Word and item position data
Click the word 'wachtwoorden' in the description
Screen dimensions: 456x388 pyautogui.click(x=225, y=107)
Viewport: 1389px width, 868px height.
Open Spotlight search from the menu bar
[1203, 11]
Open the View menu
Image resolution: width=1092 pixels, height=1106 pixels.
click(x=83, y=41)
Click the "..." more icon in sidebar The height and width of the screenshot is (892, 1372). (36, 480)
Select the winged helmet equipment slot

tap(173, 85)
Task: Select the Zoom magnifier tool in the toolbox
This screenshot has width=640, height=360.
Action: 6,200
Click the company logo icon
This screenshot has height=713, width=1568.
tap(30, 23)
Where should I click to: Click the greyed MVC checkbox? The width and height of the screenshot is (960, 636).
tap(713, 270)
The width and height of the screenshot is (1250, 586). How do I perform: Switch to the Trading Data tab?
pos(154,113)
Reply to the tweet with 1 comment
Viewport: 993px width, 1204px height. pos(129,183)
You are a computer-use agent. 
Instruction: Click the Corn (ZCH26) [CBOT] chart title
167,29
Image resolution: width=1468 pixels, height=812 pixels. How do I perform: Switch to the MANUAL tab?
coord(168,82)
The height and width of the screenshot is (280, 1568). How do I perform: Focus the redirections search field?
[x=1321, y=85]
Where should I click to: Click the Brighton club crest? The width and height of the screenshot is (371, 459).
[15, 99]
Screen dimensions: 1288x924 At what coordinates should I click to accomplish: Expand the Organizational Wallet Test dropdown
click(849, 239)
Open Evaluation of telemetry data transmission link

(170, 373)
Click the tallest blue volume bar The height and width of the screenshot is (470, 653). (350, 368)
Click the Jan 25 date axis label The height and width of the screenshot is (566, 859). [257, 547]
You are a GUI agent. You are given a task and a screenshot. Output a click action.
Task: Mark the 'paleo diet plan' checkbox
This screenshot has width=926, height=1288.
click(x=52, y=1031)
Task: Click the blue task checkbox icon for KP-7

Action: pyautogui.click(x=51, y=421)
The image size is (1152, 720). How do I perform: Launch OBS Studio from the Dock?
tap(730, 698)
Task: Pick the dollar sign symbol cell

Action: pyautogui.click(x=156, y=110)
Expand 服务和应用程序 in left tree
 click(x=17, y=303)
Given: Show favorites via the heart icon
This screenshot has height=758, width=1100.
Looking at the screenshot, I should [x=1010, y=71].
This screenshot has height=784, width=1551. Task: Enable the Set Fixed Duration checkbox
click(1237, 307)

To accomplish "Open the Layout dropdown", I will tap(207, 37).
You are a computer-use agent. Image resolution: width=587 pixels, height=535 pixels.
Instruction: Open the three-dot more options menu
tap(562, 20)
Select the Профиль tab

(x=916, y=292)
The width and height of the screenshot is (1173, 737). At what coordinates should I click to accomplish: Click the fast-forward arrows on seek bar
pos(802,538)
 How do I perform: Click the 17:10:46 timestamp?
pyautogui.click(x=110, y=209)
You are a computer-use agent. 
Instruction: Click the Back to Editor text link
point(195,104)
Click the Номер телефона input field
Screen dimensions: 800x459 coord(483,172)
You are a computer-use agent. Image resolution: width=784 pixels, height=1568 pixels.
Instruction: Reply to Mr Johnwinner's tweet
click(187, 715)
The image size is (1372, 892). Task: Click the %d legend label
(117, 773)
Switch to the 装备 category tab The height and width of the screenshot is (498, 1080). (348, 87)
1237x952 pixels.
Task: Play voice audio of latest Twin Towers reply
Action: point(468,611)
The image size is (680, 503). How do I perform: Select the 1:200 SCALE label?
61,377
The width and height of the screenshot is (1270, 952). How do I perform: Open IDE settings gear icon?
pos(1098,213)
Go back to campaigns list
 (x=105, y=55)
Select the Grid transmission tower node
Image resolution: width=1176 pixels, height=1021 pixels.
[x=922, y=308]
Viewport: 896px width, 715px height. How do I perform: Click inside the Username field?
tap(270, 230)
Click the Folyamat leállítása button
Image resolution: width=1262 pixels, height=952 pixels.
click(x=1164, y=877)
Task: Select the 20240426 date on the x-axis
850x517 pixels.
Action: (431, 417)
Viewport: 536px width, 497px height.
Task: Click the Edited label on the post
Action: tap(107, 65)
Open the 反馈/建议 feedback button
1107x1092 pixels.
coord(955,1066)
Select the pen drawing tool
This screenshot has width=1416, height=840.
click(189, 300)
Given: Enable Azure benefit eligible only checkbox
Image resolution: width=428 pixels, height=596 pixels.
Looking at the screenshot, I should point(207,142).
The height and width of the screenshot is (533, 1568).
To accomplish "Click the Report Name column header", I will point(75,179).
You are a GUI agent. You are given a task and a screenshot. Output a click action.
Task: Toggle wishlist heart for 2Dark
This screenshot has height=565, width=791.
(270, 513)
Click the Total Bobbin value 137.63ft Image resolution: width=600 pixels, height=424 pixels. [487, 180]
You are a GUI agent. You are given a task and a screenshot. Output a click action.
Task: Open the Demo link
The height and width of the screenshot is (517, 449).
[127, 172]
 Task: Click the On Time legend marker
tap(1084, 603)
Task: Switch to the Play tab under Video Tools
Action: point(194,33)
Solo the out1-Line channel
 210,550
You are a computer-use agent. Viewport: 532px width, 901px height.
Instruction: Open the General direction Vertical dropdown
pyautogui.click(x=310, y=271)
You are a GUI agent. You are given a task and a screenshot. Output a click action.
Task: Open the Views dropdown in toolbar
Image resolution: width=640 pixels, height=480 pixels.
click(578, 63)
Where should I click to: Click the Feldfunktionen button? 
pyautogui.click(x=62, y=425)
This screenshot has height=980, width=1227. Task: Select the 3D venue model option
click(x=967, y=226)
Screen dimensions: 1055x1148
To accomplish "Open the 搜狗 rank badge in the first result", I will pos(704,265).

Do this | Count the lines in the listing that contain the string "heart", treating uppercase and lowercase letters as distinct. Give only the number.

Reply to the task | 2